Möglich gemacht hat dies das Projekt «Moving Words» der Kulturstiftung Pro Helvetia. Für das vierjährige Programm, das noch bis Ende 2012 läuft, standen 2,4 Millionen Franken zur Verfügung.

Ein indischer Verlag übersetzt drei Bücher des Zürcher Erfolgsautors Urs Widmer ins Englische, in Japan erscheint eine Robert-Walser-Ausgabe und in den USA unter anderem Werke von Aglaja Veteranyi und Noëlle Revaz. Iranische Kinder können Kinderbücher aus dem Genfer Verlag «La joie de lire» lesen und koreanische Sprösslinge «Wilhelm Tell» von Jürg Schubiger.

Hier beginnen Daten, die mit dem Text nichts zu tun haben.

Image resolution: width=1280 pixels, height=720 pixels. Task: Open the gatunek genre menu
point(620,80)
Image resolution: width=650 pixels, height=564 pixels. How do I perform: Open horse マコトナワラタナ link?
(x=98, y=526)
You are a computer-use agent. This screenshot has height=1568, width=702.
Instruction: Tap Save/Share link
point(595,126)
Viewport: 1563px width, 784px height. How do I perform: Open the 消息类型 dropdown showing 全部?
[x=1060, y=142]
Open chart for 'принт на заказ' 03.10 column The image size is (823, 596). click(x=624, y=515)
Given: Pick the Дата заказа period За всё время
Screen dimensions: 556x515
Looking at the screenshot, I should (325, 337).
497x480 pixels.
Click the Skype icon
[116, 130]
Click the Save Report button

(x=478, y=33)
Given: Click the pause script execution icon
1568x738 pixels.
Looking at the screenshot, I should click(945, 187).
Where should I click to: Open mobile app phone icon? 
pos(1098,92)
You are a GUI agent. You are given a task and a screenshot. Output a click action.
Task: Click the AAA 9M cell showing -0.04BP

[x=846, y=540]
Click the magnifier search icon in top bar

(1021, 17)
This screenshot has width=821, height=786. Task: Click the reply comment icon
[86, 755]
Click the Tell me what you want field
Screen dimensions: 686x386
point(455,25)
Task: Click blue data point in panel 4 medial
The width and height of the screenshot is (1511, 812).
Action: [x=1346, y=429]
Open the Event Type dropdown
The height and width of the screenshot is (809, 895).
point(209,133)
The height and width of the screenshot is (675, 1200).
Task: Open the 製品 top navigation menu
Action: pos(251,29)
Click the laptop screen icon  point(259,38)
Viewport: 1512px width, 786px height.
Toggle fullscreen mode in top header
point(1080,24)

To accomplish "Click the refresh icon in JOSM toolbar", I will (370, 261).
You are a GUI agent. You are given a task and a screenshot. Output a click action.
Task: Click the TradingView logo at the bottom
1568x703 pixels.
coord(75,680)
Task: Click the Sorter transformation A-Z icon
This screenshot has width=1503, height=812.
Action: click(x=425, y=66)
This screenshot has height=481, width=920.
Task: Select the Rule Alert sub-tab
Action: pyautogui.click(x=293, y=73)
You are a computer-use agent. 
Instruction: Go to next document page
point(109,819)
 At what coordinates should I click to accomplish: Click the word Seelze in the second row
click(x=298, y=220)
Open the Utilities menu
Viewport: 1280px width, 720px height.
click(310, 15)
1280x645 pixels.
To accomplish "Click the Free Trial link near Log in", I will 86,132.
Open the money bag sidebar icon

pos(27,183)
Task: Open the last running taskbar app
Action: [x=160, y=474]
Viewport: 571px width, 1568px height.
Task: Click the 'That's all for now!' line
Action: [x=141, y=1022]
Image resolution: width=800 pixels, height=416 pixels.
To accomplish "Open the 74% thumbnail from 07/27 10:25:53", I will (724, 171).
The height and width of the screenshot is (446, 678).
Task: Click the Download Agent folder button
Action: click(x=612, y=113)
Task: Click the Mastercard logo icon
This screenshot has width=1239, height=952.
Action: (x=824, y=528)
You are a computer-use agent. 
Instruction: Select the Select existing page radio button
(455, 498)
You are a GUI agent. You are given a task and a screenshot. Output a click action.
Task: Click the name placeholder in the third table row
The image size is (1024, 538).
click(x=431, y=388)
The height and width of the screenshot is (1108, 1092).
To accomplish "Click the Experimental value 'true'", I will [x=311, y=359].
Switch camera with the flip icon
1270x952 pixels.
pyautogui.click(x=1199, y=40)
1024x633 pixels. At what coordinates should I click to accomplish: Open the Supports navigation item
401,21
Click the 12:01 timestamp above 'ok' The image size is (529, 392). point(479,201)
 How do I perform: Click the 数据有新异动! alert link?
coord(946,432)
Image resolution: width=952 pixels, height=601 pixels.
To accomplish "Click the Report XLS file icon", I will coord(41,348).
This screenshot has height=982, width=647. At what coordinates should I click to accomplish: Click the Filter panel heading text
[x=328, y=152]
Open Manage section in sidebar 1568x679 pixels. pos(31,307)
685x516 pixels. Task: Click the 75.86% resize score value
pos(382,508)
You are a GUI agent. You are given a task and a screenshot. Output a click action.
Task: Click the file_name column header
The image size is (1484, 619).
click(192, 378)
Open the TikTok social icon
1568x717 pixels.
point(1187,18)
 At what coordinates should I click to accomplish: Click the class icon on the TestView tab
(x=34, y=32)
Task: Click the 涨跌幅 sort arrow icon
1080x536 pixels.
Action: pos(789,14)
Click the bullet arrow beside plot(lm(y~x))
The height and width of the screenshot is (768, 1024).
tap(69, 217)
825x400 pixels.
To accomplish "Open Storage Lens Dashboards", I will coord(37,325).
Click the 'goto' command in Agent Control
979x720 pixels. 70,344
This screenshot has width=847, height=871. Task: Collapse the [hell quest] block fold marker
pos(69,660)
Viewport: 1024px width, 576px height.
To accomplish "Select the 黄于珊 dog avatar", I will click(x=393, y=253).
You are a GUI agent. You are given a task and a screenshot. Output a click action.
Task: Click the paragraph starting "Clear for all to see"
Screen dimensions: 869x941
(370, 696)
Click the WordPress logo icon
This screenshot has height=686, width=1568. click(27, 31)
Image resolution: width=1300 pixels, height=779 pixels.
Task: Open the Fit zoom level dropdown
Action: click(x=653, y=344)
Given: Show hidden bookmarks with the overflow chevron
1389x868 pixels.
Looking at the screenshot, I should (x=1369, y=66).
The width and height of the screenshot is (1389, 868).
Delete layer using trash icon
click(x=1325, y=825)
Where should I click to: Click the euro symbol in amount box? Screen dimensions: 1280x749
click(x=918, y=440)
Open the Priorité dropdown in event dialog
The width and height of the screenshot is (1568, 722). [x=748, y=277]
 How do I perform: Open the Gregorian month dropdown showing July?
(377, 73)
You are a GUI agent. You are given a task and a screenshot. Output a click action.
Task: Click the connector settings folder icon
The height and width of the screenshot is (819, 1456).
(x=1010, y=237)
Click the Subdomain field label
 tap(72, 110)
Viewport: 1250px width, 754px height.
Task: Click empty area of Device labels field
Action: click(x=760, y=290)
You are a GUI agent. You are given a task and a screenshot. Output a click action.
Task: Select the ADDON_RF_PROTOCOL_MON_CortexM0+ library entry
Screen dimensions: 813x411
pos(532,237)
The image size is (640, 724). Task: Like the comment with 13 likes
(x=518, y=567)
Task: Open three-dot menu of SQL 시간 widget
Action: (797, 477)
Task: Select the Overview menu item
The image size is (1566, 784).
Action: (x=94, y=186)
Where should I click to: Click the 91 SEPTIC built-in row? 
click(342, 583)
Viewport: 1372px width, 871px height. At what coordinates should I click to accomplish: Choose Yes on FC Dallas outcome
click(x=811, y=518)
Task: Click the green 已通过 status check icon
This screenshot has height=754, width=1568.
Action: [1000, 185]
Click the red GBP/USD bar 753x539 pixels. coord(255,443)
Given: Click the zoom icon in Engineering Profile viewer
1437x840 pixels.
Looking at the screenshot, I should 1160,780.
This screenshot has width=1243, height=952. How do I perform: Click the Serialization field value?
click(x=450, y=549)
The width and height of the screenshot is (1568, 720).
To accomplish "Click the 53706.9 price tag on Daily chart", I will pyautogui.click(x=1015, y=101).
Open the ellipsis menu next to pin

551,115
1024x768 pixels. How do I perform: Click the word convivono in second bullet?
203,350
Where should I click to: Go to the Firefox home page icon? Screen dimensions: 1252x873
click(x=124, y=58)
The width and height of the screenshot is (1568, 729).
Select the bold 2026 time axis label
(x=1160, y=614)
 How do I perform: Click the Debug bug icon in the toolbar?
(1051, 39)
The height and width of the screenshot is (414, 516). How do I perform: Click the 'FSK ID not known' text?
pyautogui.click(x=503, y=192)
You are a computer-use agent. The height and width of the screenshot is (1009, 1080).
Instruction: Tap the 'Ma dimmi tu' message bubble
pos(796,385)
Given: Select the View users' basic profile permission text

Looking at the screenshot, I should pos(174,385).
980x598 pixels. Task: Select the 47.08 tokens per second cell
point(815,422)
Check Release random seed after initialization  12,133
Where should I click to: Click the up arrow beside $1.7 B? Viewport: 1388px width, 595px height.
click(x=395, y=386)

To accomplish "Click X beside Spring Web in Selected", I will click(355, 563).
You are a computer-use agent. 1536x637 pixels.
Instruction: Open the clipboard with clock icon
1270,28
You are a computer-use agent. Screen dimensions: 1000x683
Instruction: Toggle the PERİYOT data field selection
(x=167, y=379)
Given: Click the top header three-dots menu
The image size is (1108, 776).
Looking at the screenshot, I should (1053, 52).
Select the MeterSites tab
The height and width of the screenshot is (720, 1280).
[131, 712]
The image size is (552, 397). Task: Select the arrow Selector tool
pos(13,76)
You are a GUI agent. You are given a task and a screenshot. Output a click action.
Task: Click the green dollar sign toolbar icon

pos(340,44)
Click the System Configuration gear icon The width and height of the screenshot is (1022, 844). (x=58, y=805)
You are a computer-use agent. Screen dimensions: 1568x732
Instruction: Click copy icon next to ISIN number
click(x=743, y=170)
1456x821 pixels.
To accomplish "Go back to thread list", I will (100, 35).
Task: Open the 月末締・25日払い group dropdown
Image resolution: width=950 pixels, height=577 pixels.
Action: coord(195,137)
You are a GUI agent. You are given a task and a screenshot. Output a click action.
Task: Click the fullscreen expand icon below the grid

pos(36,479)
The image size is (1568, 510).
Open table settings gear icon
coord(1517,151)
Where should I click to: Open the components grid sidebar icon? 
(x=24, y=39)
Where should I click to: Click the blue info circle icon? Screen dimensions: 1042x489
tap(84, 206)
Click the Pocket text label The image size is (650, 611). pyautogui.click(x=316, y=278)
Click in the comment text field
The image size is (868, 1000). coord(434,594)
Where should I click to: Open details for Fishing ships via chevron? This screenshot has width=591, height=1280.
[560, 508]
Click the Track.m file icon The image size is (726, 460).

14 Leistungsvereinbarungen mit hiesigen Verlagen geschlossen

Pro Helvetia hat Vereinbarungen über Schweizer Buchreihen geschlossen mit Verlagen aus den USA, Russland, Rumänien, Norwegen, Indien, China, Japan, der Türkei und der Slowakei. Weitere Übersetzungen wurden möglich, indem die Kulturstiftung zwischen Schweizer und internationalen Verlagen vermittelte.

Auch innerhalb der Schweiz werden dank Pro Helvetia mehr literarische Werke übersetzt, wie die Stiftung am Freitag mitteilte. Sie hat insgesamt 14 Leistungsvereinbarungen mit hiesigen Verlagen geschlossen.